Mans, once the number of turns are calculated for the specified voltage, the current can be optimized by appropriately dimensioning the thickness of the wire. This must be optimized by winding a bunch fine copper together instead of using a single thick wire, to eliminate skin effect.

Mans says

Thank you Mr. Swagatam

I knew this technique previously, because I not only made a few traditional transformer (with iron core) years ago, but also repaired a few elector motors with burned winding that one of them was a 220 v, 10 amp motor with 1 mm wire. As I hadn’t the necessary equipment and tools I made all its winding with a piece of flat wood and four nails!

At that time, I had a table that guided me how to choose the different double thin wires instead of a single thicker one.

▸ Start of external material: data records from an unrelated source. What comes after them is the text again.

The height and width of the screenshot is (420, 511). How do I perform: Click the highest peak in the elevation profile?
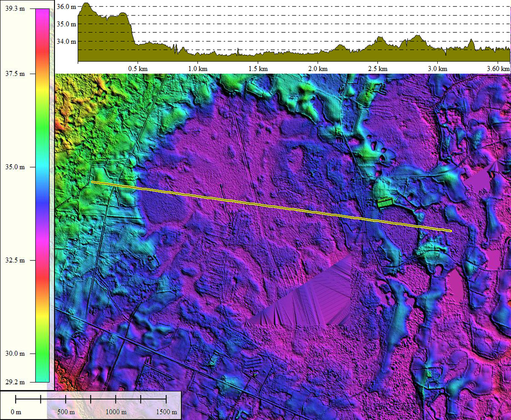(86, 4)
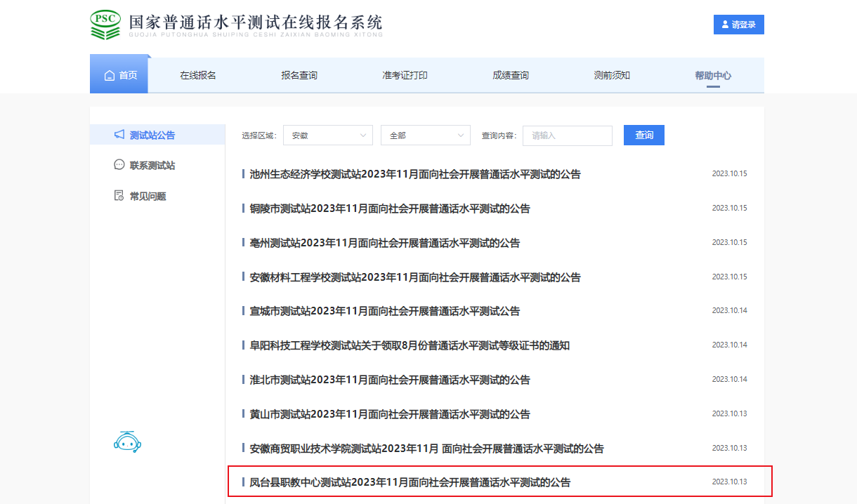The width and height of the screenshot is (857, 504).
Task: Click the home icon in 首页 tab
Action: 110,76
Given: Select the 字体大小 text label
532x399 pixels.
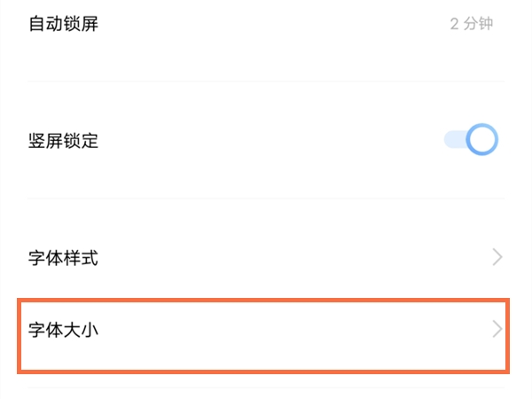Looking at the screenshot, I should [x=63, y=331].
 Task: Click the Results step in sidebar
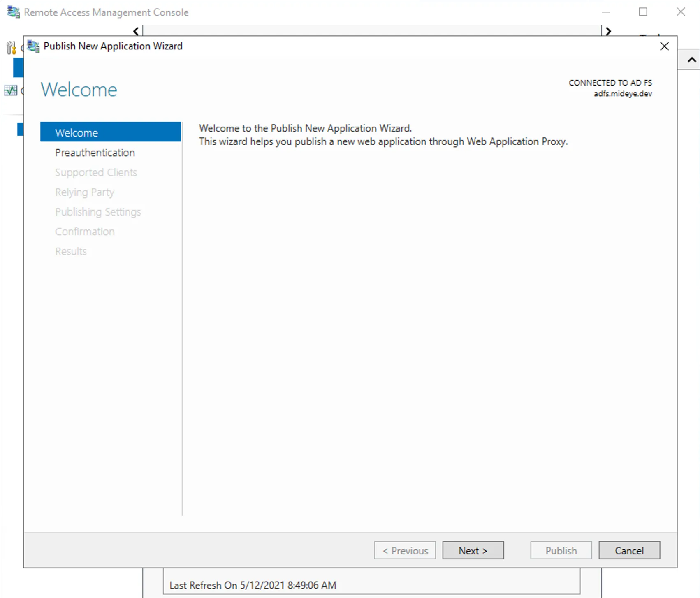71,251
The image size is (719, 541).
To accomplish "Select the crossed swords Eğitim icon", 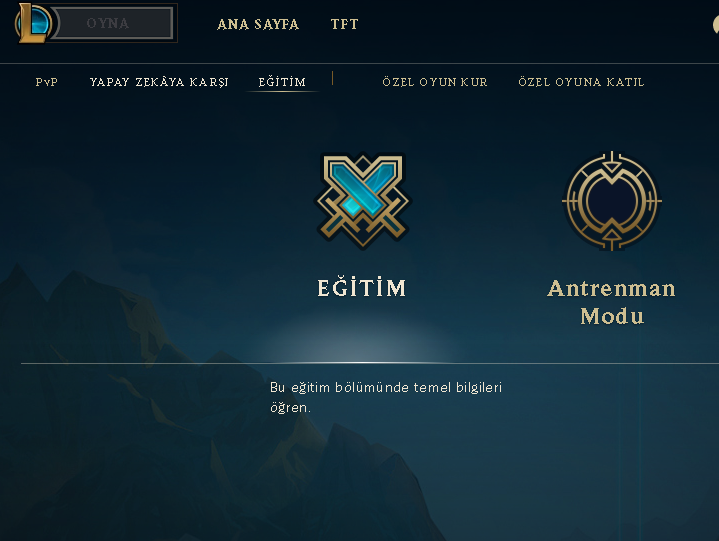I will (363, 200).
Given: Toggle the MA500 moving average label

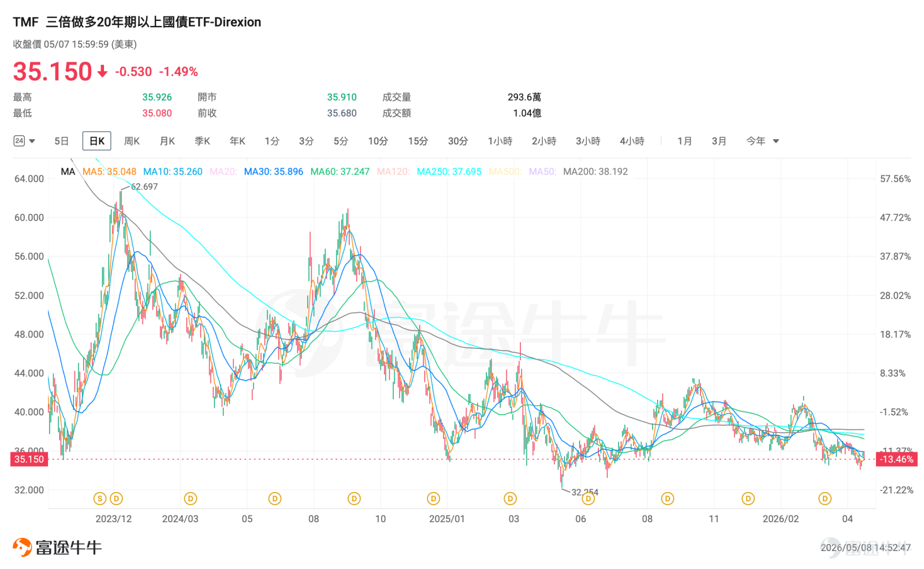Looking at the screenshot, I should click(505, 172).
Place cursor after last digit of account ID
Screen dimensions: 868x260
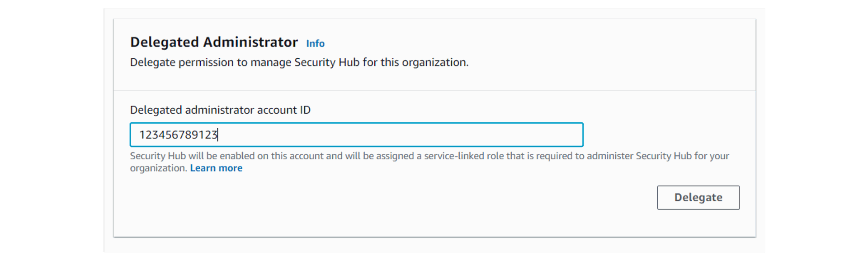pyautogui.click(x=218, y=135)
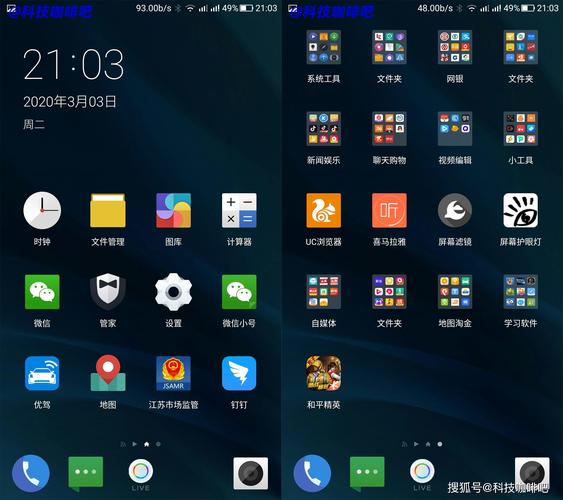The width and height of the screenshot is (563, 500).
Task: Open the 和平精英 game
Action: 324,373
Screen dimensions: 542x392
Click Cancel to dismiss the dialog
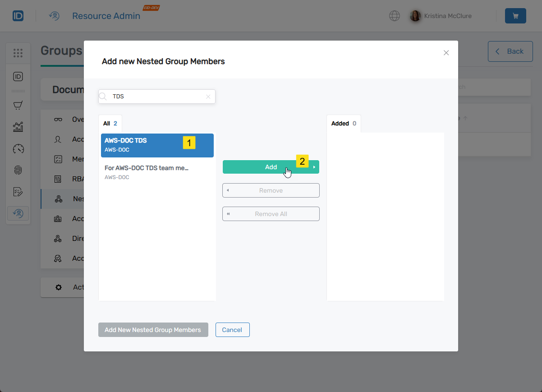(232, 330)
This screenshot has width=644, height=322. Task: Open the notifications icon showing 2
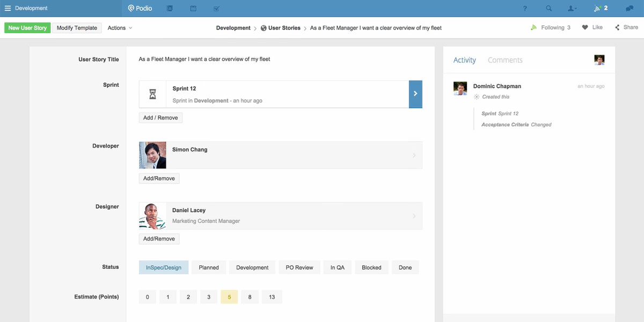click(600, 9)
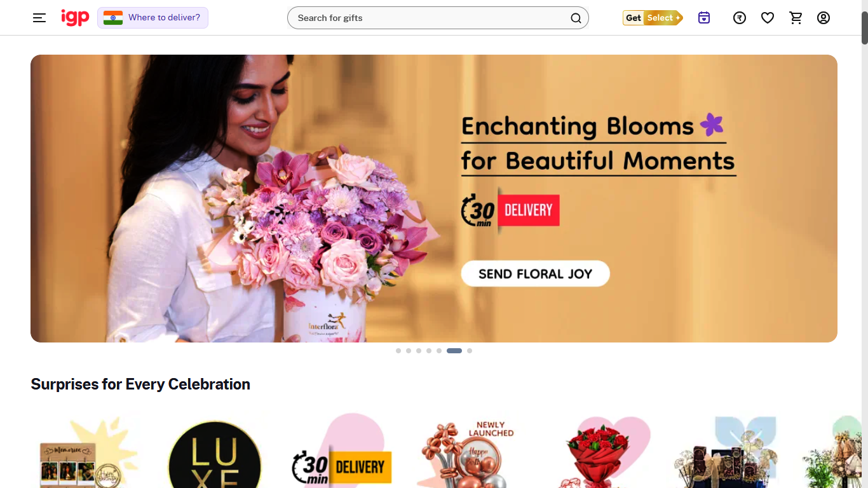Click the search magnifier icon
868x488 pixels.
(x=576, y=18)
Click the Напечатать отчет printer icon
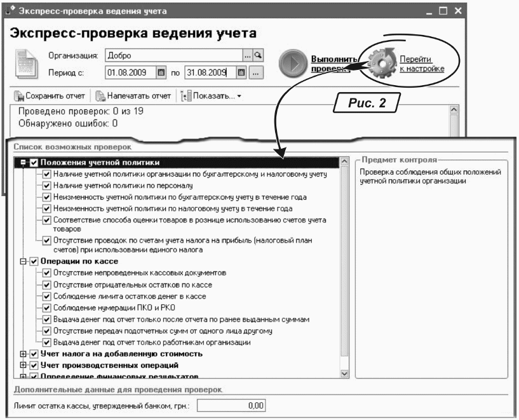 [100, 96]
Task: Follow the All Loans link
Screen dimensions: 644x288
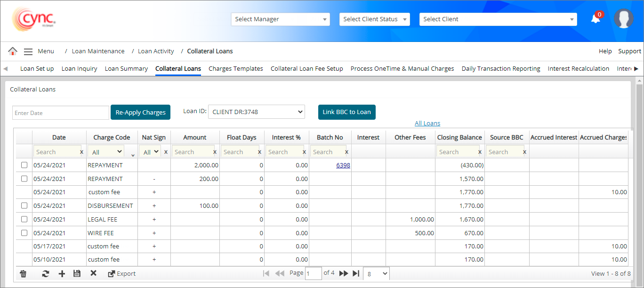Action: 427,123

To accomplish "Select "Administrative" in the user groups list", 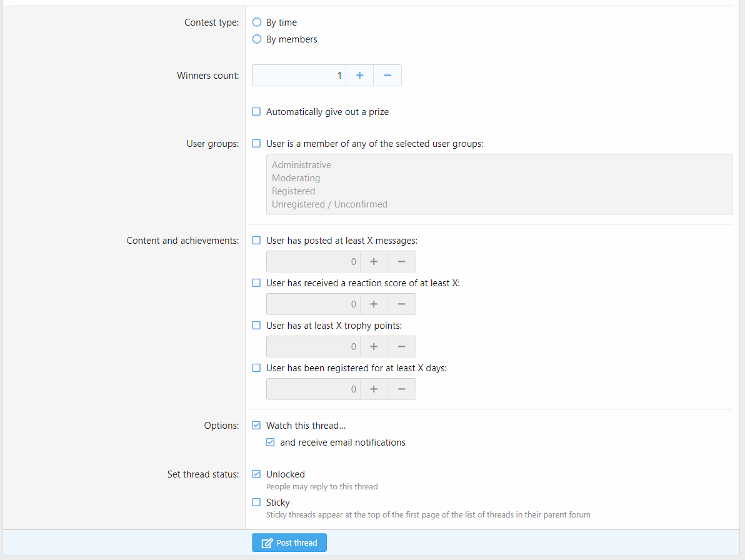I will (301, 164).
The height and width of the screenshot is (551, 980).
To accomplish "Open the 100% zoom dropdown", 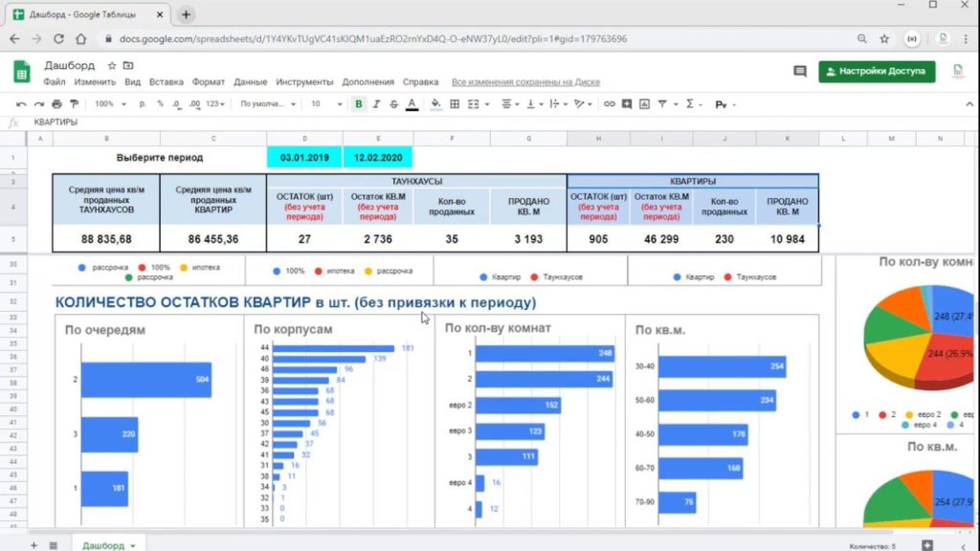I will pos(108,104).
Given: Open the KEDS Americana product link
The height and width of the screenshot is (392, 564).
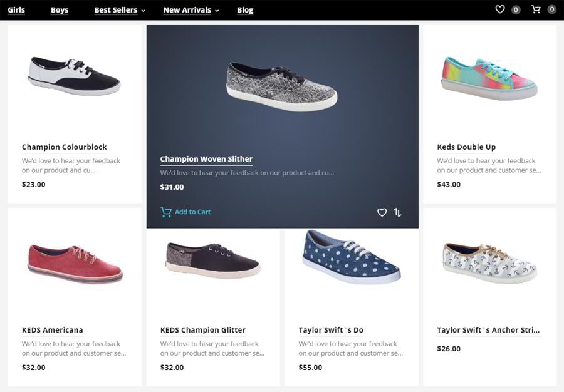Looking at the screenshot, I should [52, 330].
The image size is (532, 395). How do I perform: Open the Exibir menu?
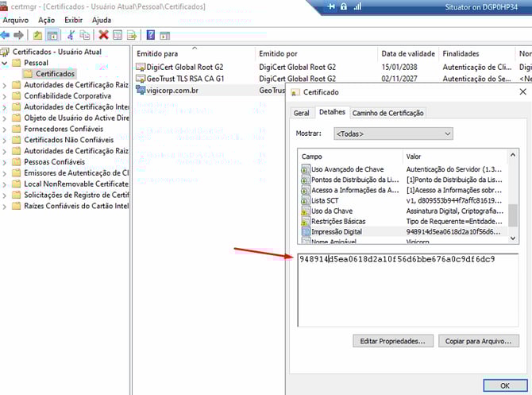click(x=73, y=19)
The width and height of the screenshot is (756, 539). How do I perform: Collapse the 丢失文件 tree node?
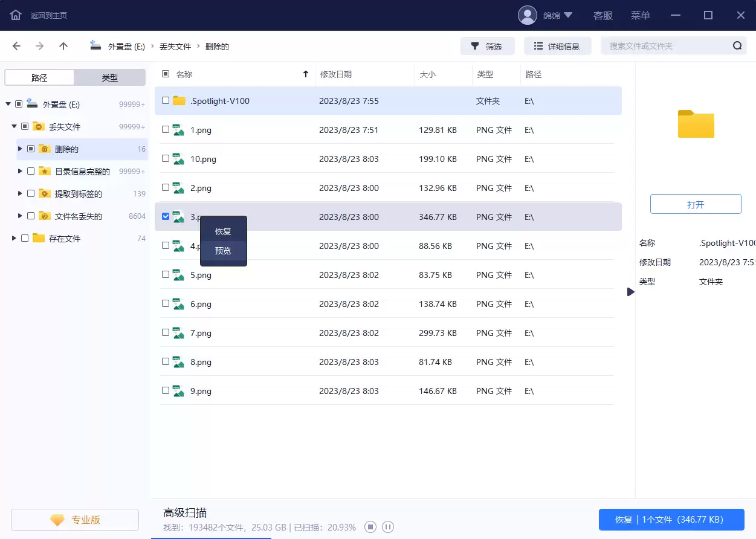click(13, 126)
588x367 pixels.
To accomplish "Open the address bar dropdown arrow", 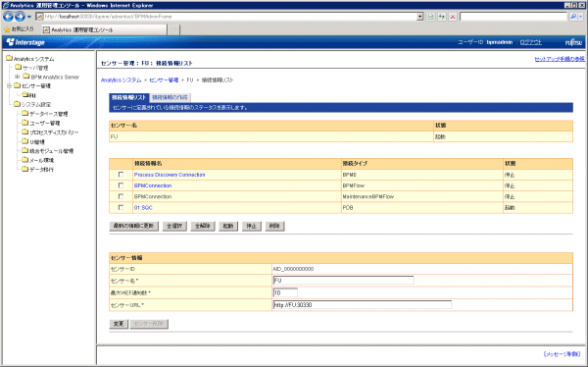I will coord(420,17).
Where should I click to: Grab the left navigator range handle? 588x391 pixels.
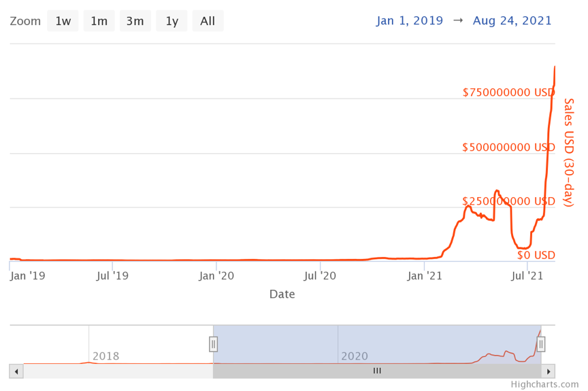point(213,344)
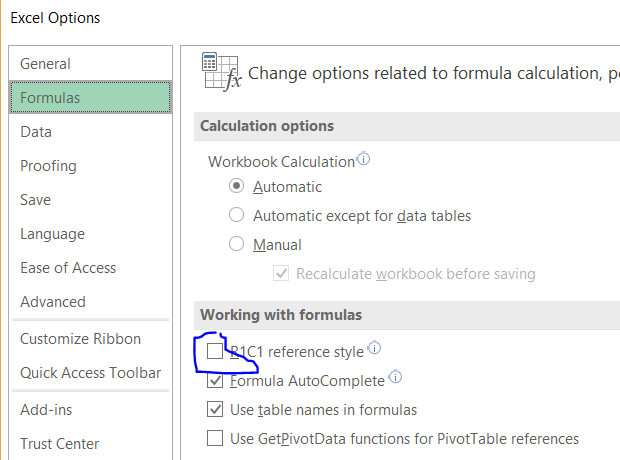This screenshot has width=620, height=460.
Task: Click info icon beside Formula AutoComplete
Action: pos(395,377)
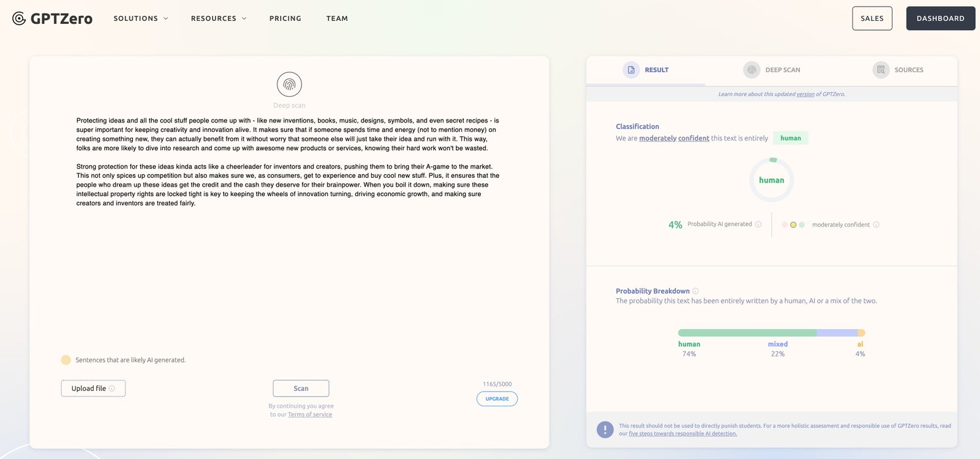Viewport: 980px width, 459px height.
Task: Expand the Resources dropdown menu
Action: (x=218, y=18)
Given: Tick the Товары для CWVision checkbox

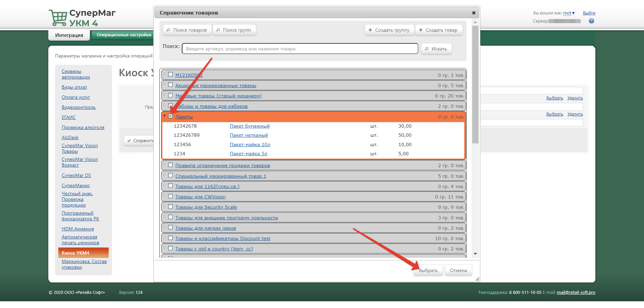Looking at the screenshot, I should [x=170, y=196].
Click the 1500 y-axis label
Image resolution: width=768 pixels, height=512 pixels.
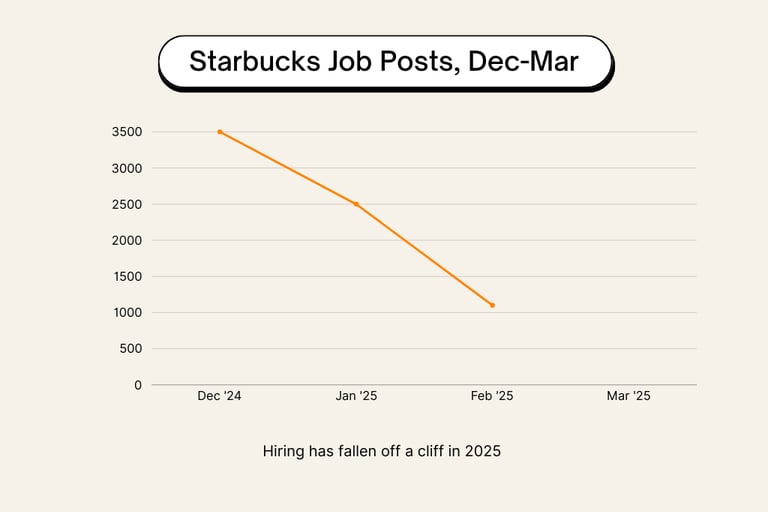tap(126, 276)
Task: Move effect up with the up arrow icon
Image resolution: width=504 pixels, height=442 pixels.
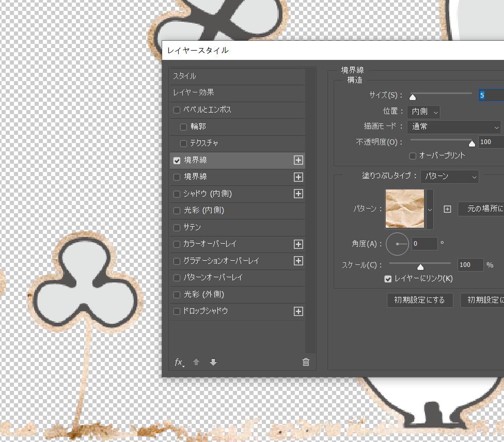Action: click(x=196, y=362)
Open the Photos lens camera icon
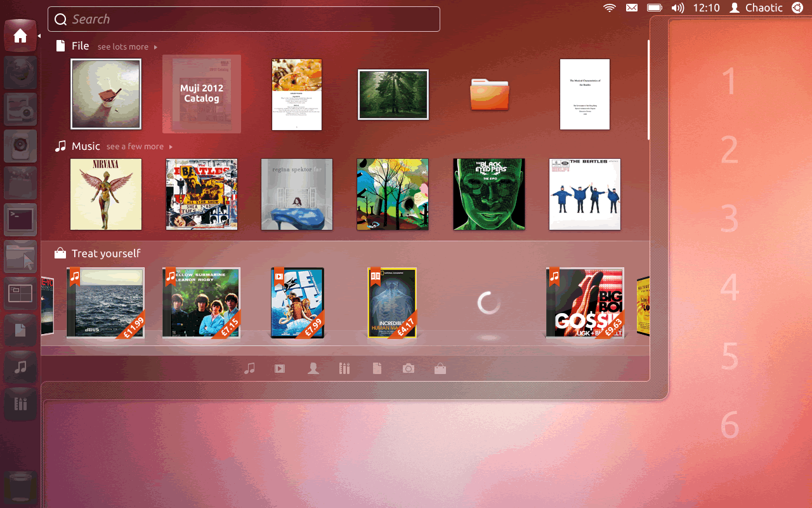 coord(408,368)
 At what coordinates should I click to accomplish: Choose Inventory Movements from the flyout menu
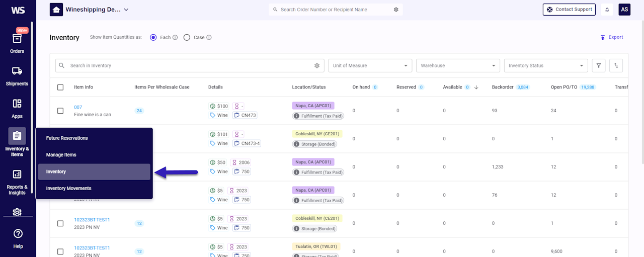click(68, 188)
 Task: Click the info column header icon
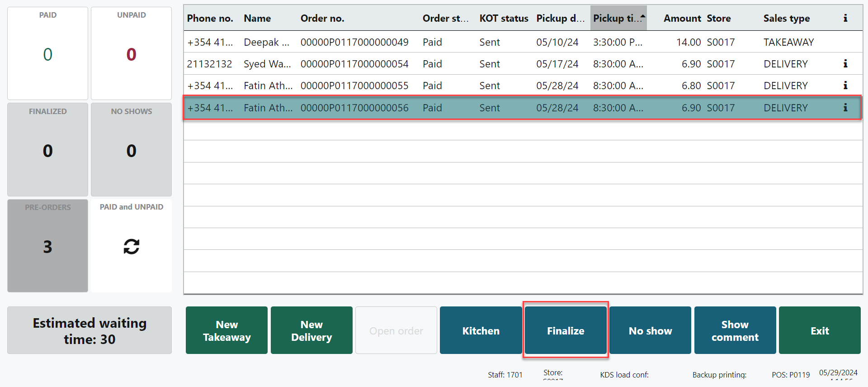[x=845, y=18]
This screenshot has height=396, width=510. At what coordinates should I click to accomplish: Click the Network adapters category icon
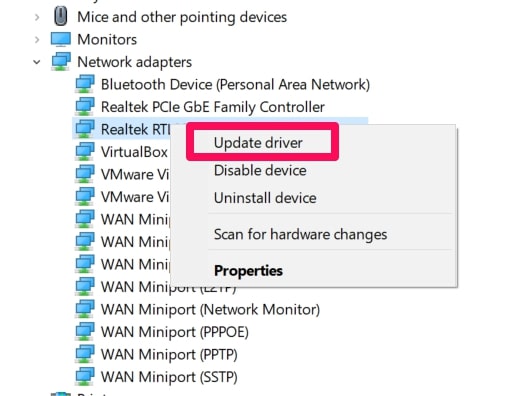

Also I had a formula that offered me the size of the proper transformer and wires for a specified current, but now I forget all, while winding a ferrite transformer is different with an Iron one.

I wanted to know technically, what the ratio of the size of a ferrite transformer and the thickness of the wire (for achieving a higher current with the same voltage) is?

I think, Ac in the formula is the same transformer size (that can be changed for a higher current) but there is no point in the article, about the appropriate diameter of the wires in regard to the transformer size.

Also you spoke about the skin effect (probably the thickness of the isolating resin of wire), what it is?

Swagatam says

Sorry, I don’t have the ratio formula for the ferrite core size to wire thickness…this has to be fixed with some trial and error method so that a benchmark ratio can be determined.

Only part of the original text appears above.